● What you will do: Rewrite the records starting at their beginning and ending at the line that contains "Screen dimensions: 1037x587 point(211,22)", with "Collapse" changed to "Expand" and everything else left the same. Omit the pictures from your answer.

-------- Data section --------

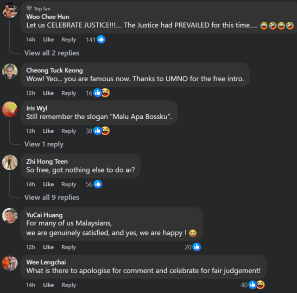Click the thumbs-up reaction icon on Zhi Hong Teen's comment
This screenshot has height=293, width=297.
coord(98,184)
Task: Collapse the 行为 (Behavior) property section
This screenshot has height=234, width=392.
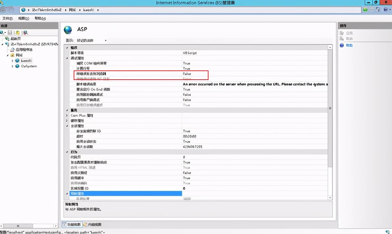Action: [x=67, y=152]
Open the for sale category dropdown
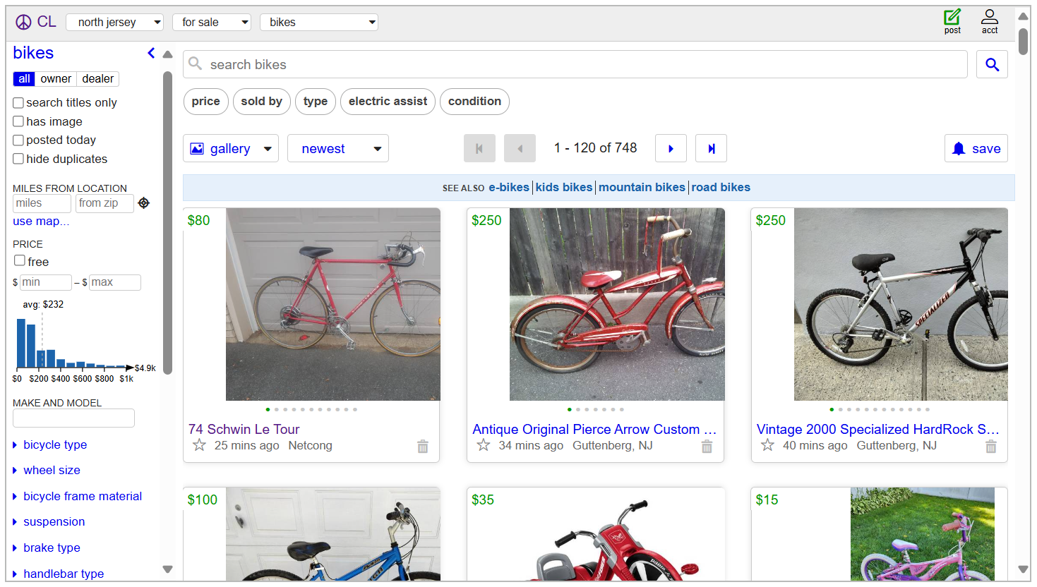Screen dimensions: 1037x587 point(211,22)
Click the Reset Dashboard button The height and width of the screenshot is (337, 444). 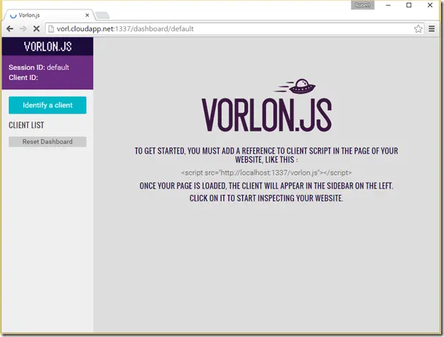click(47, 142)
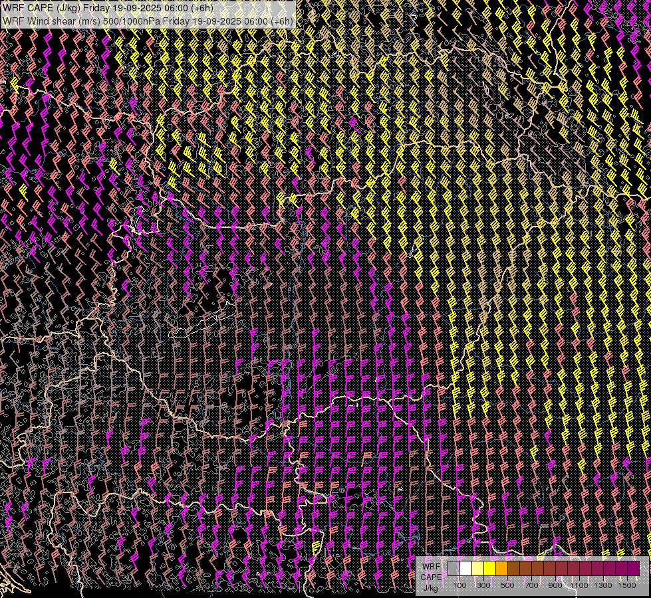
Task: Click the 300 label on the legend
Action: (483, 585)
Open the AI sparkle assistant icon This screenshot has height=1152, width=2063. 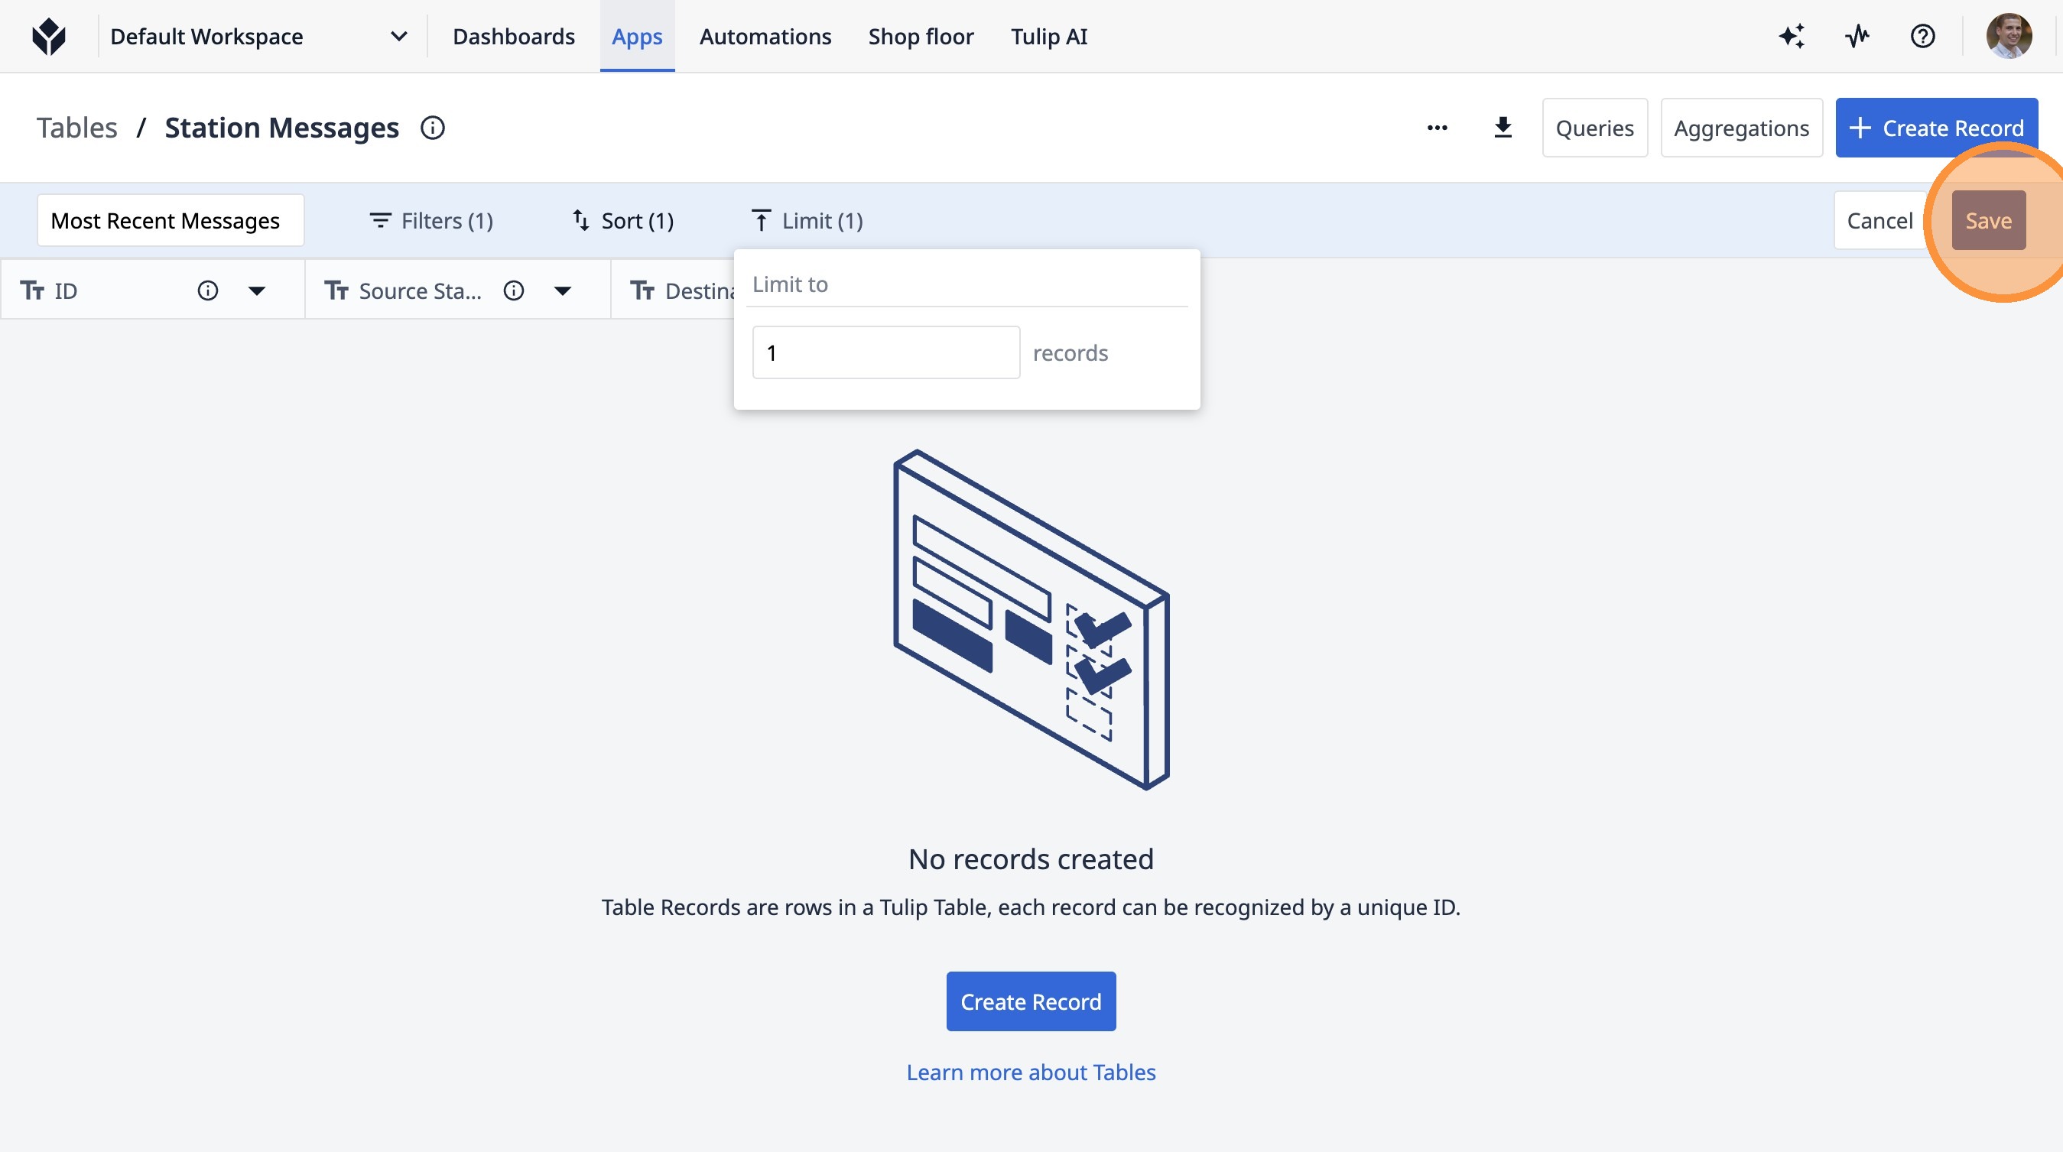[1792, 36]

--------

● Exercise output:
Click the thumbs-up reaction icon on Zhi Hong Teen's comment
This screenshot has height=293, width=297.
coord(98,184)
Task: Expand the 行为 (Behavior) property section
This screenshot has height=234, width=392.
Action: [x=67, y=152]
Open the for sale category dropdown
Screen dimensions: 1037x587 point(211,22)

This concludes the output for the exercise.